12 Makassar saat ini dan masyarakat Makassar yang menghuni Benteng Somba Opu terpisah beberapa ratus tahun, namun masih ada pola-pola yang bisa dikatakan telah ada sejak dahulu. Pola-pola tersebut dapat kembali dipertegas dengan melihat data sejarah atau naskah-naskah tua yang menjelaskan kehidupan masyarakat Makassar masa lalu.

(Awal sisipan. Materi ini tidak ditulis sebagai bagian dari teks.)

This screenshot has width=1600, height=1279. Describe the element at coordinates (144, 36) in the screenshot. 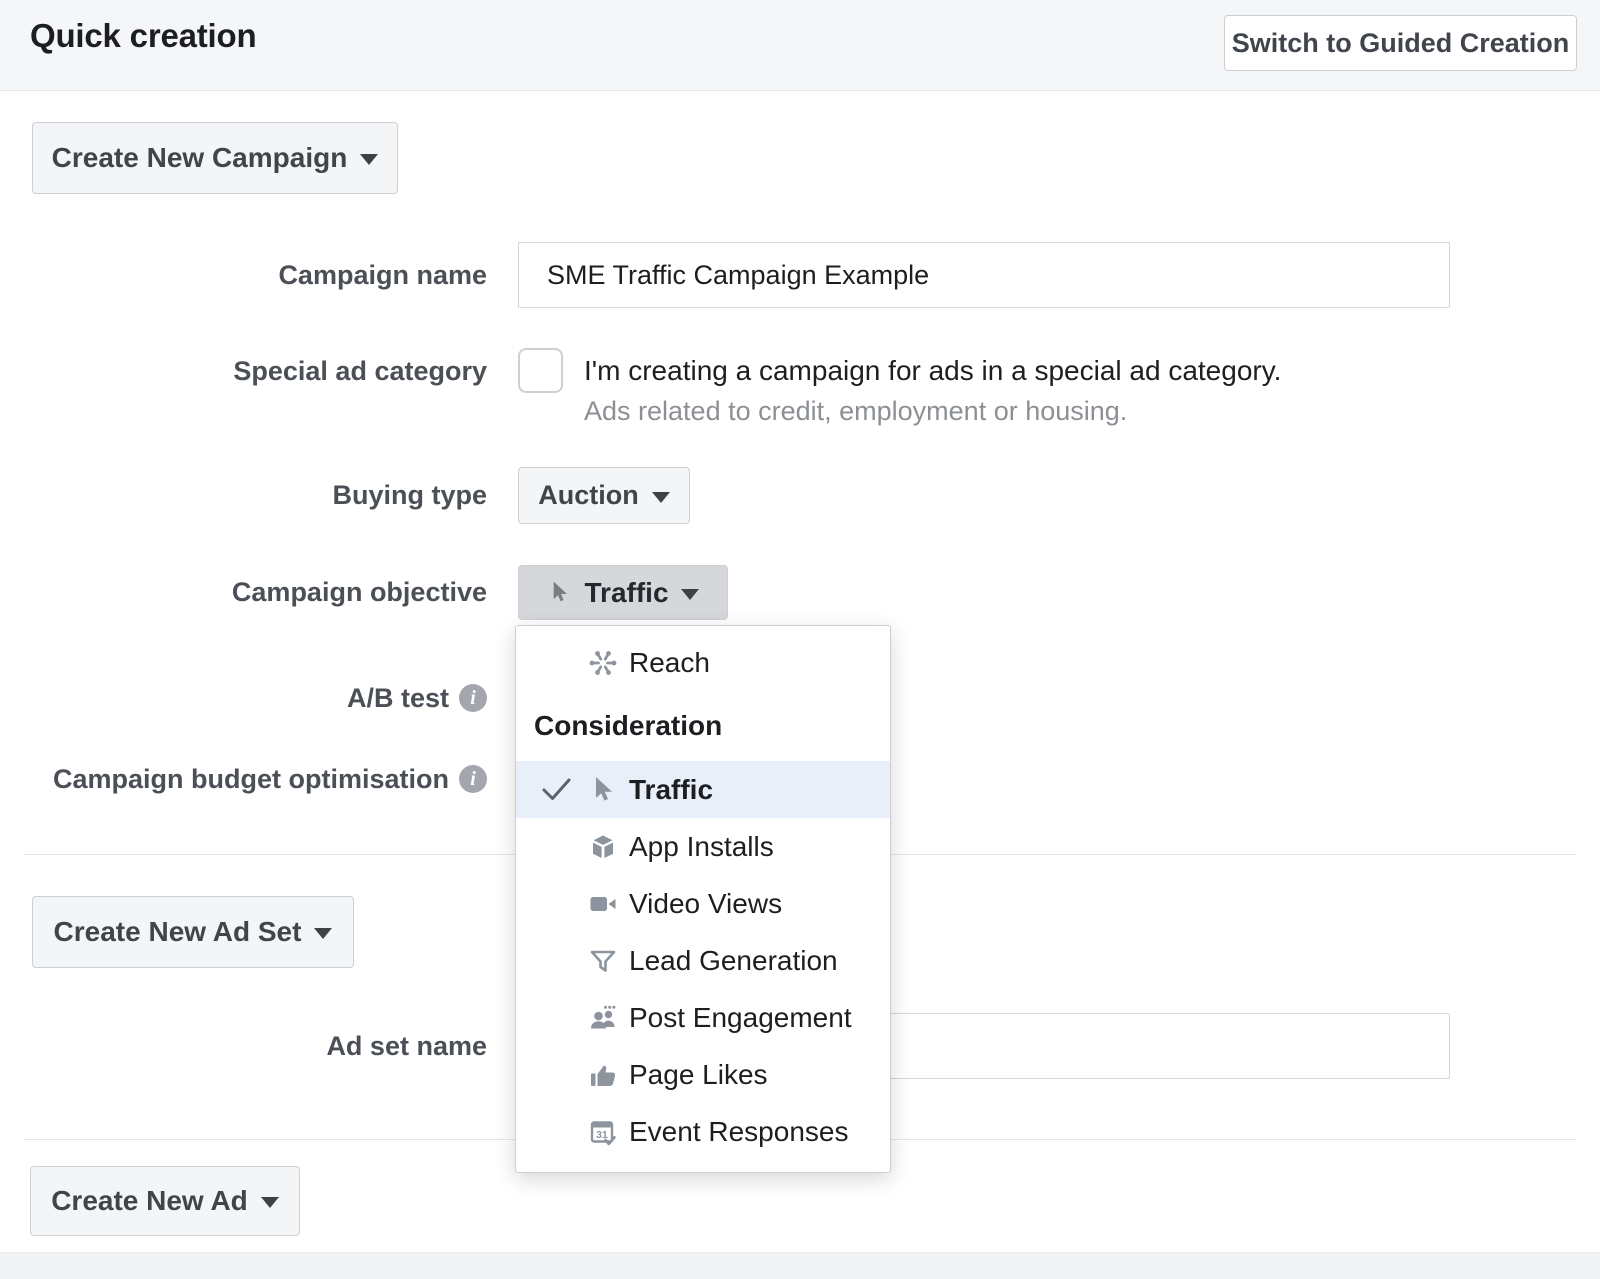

i Mengenai narasi sejarah Kerajaan Gowa-Tallo yang telah ada sebelumnya akan saya jelaskan pada bab selanjutnya. ii Karena pemahaman sejarah posmodern, saya meyakini bahwa tulisan ini merupakan sebuah narasi yang penuh dengan kepentingan dan sangat dipengaruhi oleh faktor-faktor eksternal, secara langsung maupun tidak langsung. Oleh karena itu, segala impresi, opini pribadi, pengalaman saat penelitian, dan berbagai faktor eksternal lain yang saya rasa sangat mempengaruhi karya ini akan saya tuliskan dalam catatan di akhir setiap bab sebagai kompensasi dari aturan penulisan skripsi yang berlaku. iii Hasil Survei proyek South Sulawesi Historical and Archaeology Project oleh David Bullbeck dimuat dalam disertasinya A Tale of Two Kingdoms: The Historical Archaeology of Gowa and Tallok, South Sulawesi, Indonesia, pada tahun 1992. Sedangkan hasil klasifikasi Muslimin Effendy dimuat dalam terbitan Jaringan Perdagangan Keramik: Makassar Abad XVI-XVII, tahun 2005. Saya rasa, tentang laporan ekskavasi cukup jelas. iv Pada beberapa kesempatan, saya melakukan observasi sambil mengikuti acara-acara kebudayaan yang berlangsung di sekitar situs. Saya merasa ini cukup penting karena dapat membantu saya memahami arti Benteng Somba Opu pada masa kini.